• Consigne:
Recopiez mot pour mot le passage de l’extrait sur la numérisation du patrimoine, en commençant à « C’est aussi une » et en terminant à « préservation du patrimoine. ».

• Extrait de page:
※ ※ ※

L’objectif premier de cette démarche est scientifique. Il s’agit de préserver la mémoire de ce patrimoine et de mettre ces modèles 3D à disposition des scientifiques, afin qu’ils puissent travailler sur des sites auxquels ils n’ont plus accès. Nous avons été contactés par des archéologues et des restaurateurs, qui étaient intéressés par les modèles 3D de l’État antérieur comme des ruines. On a donc naturellement mis ce savoir à leur disposition. Je pense notamment à notre travail sur le site de Palmyre en Syrie avec l’Université de Lausanne. Nous avons réalisé une anastylose du temple de Baalshamin, qui a été détruit par l’État Islamique en 2015. Cela signifie que nous avons numérisé les ruines après destruction. L’objectif est de recomposer le monument initial à partir des blocs numérisés et des photographies antérieures à la destruction.
C’est aussi une opportunité culturelle, pour le grand public ?
Tout à fait. Une fois notre travail reconnu par le milieu scientifique, nous avons commencé à avoir des demandes sur la valorisation du patrimoine. Nous nous sommes rendus compte que nos modèles pouvaient servir à faire connaître le patrimoine au grand public. Nous avons commencé à faire des expositions, comme « Sites éternels » au Grand palais fin 2016. Nous avions alors projeté des modèles 3D sur les murs de l’exposition, en y incrustant des documents d’archive et des photos. L’idée était de créer une immersion et une implication émotionnelle du public afin de les sensibiliser aux problématiques qui touchent à la préservation du patrimoine.

※ ※ ※

• Données fournies:

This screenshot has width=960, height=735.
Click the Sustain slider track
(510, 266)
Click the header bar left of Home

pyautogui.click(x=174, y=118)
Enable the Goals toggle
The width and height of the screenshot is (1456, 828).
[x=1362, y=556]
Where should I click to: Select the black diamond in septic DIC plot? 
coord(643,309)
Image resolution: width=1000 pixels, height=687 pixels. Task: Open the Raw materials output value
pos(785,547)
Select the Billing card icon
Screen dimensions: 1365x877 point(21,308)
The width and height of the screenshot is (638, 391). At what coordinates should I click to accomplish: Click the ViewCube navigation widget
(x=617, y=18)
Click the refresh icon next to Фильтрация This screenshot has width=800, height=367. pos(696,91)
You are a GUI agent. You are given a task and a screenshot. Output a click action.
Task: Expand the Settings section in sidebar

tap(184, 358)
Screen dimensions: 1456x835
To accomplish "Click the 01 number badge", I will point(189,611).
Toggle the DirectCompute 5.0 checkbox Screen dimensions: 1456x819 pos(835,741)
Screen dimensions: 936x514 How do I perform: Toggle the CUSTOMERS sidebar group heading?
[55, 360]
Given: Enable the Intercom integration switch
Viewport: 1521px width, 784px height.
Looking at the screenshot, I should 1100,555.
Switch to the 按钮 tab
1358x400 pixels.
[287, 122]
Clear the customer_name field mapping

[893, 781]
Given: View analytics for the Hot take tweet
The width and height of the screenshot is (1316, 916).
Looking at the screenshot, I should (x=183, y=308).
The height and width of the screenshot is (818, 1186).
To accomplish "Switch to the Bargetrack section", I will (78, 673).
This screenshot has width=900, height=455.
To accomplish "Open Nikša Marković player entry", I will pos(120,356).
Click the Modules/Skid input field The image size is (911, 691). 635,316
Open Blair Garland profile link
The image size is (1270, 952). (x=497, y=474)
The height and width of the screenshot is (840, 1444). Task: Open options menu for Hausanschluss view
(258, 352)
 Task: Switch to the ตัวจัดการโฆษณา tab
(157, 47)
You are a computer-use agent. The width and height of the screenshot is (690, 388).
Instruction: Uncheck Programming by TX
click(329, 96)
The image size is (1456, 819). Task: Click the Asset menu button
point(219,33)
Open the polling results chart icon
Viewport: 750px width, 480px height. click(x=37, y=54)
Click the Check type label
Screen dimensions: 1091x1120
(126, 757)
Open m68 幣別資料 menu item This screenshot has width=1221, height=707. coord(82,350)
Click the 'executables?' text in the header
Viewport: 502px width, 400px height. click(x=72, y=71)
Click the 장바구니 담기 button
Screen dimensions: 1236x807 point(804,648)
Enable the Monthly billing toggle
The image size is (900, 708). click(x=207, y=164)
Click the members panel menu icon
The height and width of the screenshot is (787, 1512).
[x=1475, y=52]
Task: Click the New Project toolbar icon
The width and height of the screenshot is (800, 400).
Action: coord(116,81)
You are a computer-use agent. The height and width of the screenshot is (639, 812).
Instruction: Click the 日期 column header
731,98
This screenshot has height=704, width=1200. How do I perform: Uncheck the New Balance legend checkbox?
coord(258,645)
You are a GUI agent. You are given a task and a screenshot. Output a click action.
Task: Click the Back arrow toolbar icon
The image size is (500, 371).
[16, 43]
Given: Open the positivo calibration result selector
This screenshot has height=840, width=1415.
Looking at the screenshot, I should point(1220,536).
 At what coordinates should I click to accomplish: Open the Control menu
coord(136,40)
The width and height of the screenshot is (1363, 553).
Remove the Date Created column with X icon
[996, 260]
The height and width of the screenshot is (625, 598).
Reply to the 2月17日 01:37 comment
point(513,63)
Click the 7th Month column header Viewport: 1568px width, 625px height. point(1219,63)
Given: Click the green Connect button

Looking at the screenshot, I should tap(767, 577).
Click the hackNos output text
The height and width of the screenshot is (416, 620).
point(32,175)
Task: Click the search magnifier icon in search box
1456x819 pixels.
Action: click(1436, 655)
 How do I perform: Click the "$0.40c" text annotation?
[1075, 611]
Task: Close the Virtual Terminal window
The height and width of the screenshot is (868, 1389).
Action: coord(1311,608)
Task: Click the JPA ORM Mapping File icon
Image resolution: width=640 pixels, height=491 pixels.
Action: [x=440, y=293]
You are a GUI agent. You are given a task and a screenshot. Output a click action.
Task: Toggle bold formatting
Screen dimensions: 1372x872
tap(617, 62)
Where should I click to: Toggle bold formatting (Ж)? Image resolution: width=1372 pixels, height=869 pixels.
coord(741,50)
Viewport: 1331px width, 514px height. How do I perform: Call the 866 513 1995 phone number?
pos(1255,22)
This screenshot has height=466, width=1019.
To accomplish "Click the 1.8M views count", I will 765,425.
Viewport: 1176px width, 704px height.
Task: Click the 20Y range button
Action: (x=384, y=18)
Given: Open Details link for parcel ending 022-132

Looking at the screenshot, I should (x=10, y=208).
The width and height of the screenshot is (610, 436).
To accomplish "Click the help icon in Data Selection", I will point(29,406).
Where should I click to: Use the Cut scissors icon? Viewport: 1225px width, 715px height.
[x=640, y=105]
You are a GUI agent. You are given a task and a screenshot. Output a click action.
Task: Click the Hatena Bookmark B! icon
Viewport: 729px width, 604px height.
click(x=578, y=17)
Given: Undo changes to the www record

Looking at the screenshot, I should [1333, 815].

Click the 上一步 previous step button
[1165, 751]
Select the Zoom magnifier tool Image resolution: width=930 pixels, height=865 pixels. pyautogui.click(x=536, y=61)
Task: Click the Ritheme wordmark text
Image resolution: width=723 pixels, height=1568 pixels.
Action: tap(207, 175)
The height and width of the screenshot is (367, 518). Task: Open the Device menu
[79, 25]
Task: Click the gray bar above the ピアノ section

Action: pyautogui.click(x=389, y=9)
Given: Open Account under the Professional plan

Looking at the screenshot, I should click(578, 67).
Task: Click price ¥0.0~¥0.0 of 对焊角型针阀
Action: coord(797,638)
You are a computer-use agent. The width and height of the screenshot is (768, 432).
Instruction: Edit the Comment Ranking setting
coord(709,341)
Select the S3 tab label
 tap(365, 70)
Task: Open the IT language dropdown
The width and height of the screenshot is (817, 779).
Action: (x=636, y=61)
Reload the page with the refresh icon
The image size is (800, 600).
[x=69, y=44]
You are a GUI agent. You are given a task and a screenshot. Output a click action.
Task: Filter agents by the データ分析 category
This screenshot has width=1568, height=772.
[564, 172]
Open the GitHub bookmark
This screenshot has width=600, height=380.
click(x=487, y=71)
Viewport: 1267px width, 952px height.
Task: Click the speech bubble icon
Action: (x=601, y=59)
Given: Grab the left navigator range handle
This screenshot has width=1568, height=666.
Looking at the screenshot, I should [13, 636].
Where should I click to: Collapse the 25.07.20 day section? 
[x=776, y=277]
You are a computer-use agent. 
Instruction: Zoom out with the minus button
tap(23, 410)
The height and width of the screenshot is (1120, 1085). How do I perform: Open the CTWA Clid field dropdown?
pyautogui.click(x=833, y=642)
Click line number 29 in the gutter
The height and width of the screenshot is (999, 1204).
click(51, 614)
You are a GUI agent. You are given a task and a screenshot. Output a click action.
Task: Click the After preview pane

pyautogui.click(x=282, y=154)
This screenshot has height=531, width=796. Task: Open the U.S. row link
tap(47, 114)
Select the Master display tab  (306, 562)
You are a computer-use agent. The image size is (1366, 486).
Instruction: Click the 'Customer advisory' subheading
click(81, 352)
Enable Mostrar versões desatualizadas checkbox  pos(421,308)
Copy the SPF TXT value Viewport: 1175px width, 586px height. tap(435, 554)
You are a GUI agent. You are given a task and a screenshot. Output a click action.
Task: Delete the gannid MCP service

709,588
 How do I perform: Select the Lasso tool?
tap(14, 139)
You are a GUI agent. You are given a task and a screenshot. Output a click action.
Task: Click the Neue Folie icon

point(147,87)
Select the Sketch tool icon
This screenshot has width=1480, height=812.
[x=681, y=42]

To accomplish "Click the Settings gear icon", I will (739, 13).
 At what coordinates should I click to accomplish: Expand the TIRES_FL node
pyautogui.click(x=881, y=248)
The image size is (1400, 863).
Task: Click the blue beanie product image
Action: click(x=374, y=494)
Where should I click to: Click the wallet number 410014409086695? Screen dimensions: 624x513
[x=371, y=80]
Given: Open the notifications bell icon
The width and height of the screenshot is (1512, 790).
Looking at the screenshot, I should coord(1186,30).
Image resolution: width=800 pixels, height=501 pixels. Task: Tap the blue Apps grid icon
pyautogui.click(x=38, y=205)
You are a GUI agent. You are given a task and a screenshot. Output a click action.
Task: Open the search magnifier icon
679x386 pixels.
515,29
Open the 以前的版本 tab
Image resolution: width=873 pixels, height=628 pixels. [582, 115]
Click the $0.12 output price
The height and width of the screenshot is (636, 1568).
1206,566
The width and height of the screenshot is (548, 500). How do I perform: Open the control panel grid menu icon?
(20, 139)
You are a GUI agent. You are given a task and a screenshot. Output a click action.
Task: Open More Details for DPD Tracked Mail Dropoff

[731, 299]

※ ※ ※

• Résultat obtenu:
C’est aussi une opportunité culturelle, pour le grand public ?
Tout à fait. Une fois notre travail reconnu par le milieu scientifique, nous avons commencé à avoir des demandes sur la valorisation du patrimoine. Nous nous sommes rendus compte que nos modèles pouvaient servir à faire connaître le patrimoine au grand public. Nous avons commencé à faire des expositions, comme « Sites éternels » au Grand palais fin 2016. Nous avions alors projeté des modèles 3D sur les murs de l’exposition, en y incrustant des documents d’archive et des photos. L’idée était de créer une immersion et une implication émotionnelle du public afin de les sensibiliser aux problématiques qui touchent à la préservation du patrimoine.